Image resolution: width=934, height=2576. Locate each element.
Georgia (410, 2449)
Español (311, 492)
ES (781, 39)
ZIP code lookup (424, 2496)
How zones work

### DIRECTIONS
Nothing from before the line containing "Georgia (410, 2449)" should appear; copy that line and each one after it through the last line of the entries, exactly.

### RESPONSE
Georgia (410, 2449)
Español (311, 492)
ES (781, 39)
ZIP code lookup (424, 2496)
How zones work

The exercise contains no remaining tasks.